6.7. Further Reading¶

Memory allocation is an important concept of a machine learning backend. For further reading, see Training Deep Nets with Sublinear Memory Cost 1 and Dynamic Tensor Rematerialization 2.
For more about runtime scheduling and execution, see A Lightweight Parallel and Heterogeneous Task Graph Computing System 3, Dynamic Control Flow in Large-Scale Machine Learning 4, and Deep Learning with Dynamic Computation Graphs 5.
For further reading about operator compilers, see Halide: A Language and Compiler for Optimizing Parallelism, Locality, and Recomputation in Image Processing Pipelines 6, Ansor: Generating High-Performance Tensor Programs for Deep Learning 7, and Polly - Polyhedral optimization in LLVM 8.

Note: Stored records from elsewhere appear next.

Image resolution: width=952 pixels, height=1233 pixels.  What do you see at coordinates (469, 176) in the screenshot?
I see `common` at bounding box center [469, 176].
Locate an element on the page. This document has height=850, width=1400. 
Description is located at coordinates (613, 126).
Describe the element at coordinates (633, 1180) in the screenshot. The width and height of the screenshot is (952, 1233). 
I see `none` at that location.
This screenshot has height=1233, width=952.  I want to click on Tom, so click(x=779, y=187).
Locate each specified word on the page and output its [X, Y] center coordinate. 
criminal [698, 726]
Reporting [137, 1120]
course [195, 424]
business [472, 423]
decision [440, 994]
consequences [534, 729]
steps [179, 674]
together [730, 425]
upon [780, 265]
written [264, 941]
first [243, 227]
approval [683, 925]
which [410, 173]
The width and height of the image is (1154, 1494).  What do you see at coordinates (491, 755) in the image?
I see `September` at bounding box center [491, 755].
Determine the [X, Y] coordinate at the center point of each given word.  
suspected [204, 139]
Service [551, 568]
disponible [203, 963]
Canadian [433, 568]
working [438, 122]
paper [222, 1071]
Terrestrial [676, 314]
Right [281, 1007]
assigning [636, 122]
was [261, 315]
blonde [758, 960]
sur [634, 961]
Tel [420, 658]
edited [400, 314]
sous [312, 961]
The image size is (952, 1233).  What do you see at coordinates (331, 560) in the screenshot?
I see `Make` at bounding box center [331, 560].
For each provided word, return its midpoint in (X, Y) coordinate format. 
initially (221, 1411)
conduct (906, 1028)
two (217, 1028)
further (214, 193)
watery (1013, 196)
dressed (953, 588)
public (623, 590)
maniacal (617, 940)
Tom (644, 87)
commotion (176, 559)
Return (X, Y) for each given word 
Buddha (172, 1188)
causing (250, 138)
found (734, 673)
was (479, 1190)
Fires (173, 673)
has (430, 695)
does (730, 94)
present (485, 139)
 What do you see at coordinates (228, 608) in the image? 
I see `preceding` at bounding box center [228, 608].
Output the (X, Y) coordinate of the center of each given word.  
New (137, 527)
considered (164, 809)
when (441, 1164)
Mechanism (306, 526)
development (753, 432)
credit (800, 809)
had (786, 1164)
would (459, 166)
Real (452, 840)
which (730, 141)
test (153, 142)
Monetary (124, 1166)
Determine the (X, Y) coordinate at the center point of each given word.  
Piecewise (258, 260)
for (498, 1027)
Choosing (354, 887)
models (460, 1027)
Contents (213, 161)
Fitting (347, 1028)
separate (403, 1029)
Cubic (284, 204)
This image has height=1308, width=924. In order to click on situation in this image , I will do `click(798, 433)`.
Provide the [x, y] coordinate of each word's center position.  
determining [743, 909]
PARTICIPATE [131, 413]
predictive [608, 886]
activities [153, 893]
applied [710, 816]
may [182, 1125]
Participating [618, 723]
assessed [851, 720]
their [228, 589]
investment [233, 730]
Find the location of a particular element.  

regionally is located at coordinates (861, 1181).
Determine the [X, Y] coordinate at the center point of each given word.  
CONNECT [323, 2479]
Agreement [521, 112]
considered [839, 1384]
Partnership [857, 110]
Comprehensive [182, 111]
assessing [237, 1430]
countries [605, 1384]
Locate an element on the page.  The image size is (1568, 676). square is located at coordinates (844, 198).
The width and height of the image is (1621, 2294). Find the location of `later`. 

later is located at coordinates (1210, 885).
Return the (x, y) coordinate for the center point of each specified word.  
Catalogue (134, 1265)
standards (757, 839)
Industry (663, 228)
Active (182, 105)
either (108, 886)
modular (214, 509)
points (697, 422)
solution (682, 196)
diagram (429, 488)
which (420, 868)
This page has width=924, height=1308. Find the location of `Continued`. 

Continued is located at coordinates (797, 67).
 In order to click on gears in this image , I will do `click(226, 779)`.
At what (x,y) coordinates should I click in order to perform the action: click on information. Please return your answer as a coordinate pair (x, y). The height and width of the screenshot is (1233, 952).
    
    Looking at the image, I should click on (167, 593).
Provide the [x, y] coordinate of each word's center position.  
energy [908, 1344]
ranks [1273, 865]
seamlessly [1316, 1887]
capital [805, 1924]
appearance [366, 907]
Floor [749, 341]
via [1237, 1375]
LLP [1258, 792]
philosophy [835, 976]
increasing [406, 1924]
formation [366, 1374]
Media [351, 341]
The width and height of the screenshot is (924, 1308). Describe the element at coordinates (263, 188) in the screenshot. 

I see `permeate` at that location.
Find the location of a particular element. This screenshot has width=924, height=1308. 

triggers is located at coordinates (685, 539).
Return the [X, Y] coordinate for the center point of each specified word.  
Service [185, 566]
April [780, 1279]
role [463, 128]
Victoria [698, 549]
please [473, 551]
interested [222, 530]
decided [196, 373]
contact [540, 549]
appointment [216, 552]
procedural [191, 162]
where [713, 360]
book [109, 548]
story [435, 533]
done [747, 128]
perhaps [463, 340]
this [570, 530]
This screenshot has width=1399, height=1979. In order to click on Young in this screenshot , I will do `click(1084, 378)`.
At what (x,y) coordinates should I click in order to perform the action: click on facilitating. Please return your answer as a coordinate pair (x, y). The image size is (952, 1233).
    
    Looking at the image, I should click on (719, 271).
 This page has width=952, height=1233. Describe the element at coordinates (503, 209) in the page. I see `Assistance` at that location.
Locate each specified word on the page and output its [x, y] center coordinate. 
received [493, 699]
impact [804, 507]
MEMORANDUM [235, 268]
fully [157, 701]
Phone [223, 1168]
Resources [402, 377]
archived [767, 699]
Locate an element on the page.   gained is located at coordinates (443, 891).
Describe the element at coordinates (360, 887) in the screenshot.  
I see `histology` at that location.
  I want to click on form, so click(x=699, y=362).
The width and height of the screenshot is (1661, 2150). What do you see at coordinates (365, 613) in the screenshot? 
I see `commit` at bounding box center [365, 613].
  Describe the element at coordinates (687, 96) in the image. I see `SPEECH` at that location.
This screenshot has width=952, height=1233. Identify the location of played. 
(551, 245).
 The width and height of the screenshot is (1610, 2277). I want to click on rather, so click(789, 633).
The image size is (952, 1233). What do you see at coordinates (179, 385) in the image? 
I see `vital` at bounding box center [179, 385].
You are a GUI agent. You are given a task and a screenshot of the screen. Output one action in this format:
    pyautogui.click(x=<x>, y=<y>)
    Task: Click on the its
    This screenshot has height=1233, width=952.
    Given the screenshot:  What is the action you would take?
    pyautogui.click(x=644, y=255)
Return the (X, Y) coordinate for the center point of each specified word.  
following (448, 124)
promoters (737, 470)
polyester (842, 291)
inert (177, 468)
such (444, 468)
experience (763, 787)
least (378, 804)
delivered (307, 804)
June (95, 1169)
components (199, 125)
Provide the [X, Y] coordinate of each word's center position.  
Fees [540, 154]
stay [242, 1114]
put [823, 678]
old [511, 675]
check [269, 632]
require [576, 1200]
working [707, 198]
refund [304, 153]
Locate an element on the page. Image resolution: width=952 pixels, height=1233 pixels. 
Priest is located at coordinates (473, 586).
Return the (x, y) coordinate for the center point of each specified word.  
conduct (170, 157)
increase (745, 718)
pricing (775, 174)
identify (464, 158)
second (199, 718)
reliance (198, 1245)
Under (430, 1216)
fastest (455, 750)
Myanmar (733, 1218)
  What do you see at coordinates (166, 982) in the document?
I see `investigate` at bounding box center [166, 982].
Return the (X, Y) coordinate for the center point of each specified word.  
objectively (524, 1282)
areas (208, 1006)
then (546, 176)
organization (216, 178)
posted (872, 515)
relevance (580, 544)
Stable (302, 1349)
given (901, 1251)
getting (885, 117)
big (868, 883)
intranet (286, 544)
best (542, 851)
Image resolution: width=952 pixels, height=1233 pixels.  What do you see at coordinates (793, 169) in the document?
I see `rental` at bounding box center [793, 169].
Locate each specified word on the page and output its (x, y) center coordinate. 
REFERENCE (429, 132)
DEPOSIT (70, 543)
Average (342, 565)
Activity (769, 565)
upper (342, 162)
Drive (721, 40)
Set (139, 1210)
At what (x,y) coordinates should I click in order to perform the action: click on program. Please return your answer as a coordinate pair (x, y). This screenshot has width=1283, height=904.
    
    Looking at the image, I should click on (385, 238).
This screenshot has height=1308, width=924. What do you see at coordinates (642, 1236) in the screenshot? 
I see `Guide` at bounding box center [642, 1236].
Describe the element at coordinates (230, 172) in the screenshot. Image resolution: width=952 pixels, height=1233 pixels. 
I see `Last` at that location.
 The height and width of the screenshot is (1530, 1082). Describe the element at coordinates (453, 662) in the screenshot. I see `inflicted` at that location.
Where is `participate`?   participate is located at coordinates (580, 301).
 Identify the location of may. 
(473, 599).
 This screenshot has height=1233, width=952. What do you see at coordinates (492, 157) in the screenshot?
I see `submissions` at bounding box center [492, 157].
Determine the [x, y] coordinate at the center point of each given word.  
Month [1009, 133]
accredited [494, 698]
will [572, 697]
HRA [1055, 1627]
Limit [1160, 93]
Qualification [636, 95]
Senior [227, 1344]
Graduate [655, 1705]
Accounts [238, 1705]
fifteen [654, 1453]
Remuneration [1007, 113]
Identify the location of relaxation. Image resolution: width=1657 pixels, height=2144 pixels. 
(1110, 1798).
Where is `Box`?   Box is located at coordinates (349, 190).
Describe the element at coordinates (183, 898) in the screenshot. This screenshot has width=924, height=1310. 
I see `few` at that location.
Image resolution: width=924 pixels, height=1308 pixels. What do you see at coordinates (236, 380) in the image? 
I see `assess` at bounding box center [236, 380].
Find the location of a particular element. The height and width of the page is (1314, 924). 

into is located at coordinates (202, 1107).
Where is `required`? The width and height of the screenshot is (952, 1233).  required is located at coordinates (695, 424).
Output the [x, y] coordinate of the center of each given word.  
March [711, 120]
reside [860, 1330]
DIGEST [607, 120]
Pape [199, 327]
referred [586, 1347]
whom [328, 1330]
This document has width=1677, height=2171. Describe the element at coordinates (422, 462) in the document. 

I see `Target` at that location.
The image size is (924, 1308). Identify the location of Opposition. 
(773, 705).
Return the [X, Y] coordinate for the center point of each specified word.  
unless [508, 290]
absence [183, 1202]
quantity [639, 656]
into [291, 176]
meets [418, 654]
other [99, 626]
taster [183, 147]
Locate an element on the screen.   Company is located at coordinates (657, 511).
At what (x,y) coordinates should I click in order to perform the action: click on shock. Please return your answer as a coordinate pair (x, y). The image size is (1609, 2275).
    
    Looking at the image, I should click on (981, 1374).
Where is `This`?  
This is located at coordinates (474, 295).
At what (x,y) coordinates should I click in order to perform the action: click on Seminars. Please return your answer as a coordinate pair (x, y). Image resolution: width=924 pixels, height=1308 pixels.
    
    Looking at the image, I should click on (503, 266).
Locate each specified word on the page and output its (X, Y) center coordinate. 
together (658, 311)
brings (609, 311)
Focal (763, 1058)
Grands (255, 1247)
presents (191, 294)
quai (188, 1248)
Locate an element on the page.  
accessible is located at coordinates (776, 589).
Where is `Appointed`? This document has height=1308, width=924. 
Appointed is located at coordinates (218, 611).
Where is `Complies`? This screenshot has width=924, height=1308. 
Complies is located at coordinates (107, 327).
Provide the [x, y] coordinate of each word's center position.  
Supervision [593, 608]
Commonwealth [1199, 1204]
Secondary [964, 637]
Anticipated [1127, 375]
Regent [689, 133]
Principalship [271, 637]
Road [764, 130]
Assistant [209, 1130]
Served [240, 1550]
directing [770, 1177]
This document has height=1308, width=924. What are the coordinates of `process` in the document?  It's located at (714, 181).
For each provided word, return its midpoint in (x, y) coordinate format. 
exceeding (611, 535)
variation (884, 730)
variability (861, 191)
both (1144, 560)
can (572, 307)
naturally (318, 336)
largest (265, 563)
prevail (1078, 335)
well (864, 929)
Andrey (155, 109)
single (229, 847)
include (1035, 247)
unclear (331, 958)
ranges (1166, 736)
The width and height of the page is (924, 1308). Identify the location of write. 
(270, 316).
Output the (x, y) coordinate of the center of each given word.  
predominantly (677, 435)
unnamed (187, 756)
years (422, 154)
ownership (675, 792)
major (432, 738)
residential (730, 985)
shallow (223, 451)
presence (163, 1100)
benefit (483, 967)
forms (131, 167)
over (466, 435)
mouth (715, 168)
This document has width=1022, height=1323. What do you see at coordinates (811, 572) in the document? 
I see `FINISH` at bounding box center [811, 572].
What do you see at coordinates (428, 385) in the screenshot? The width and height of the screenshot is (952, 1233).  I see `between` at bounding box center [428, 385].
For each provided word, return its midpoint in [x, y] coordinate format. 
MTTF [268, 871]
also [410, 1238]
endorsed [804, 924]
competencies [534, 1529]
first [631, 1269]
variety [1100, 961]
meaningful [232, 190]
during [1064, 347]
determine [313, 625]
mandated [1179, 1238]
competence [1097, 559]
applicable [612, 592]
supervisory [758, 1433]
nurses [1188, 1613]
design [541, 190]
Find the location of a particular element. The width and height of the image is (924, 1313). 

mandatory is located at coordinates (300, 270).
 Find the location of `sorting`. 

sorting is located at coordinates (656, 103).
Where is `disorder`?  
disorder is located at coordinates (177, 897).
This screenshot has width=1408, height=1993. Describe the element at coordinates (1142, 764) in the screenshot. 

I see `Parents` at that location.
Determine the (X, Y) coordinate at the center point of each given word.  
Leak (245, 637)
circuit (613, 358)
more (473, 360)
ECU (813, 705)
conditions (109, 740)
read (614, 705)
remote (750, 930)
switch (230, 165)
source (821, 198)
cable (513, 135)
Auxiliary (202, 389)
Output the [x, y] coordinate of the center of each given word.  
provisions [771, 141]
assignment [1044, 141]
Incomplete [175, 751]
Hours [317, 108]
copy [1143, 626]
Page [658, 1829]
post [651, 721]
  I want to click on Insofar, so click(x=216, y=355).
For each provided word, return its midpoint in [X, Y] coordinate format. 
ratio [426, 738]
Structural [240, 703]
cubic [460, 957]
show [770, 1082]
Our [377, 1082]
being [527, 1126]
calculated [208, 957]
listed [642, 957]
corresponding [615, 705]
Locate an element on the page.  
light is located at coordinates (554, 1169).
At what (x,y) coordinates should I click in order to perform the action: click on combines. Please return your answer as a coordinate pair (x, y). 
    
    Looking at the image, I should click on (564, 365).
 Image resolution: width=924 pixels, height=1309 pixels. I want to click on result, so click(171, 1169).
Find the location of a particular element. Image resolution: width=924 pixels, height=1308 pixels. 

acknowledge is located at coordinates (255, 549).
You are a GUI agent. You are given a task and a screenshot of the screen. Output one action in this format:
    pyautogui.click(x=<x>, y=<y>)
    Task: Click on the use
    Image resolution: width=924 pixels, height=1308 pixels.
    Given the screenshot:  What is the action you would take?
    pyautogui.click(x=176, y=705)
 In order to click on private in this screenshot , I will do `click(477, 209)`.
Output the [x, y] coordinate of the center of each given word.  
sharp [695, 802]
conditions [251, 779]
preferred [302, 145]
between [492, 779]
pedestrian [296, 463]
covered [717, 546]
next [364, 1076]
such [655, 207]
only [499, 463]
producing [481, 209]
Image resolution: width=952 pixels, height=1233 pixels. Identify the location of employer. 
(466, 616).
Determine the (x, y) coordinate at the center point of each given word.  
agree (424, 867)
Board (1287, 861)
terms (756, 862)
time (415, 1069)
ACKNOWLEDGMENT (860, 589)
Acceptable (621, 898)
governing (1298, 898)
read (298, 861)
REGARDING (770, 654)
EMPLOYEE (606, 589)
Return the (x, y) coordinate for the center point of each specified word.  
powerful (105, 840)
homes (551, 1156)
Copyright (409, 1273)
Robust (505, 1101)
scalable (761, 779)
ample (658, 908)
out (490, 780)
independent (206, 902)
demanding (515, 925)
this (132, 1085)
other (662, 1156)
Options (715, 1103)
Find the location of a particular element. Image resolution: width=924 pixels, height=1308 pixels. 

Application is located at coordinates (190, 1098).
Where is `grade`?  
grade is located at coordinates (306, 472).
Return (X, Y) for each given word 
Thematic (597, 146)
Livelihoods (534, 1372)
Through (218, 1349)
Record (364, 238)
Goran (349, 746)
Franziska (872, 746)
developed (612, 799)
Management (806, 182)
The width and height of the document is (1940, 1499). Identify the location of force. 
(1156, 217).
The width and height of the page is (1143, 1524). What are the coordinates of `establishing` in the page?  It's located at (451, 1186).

One of challenges faced by modern deep learning compiler frameworks is to achieve performance levels comparable to manually optimized libraries that are specific to the target platform. To address this challenge, auto-tuning frameworks utilize statistical cost models to dynamically and efficiently optimize code. However, these frameworks also have certain drawbacks, such as the need for extensive exploration and training overheads in order to establish the cost model. Recent work, like MetaTune: Meta-Learning Based Cost Model for Fast and Efficient Auto-tuning Frameworks 9 predicts the performance of optimized codes with pre-trained model parameters.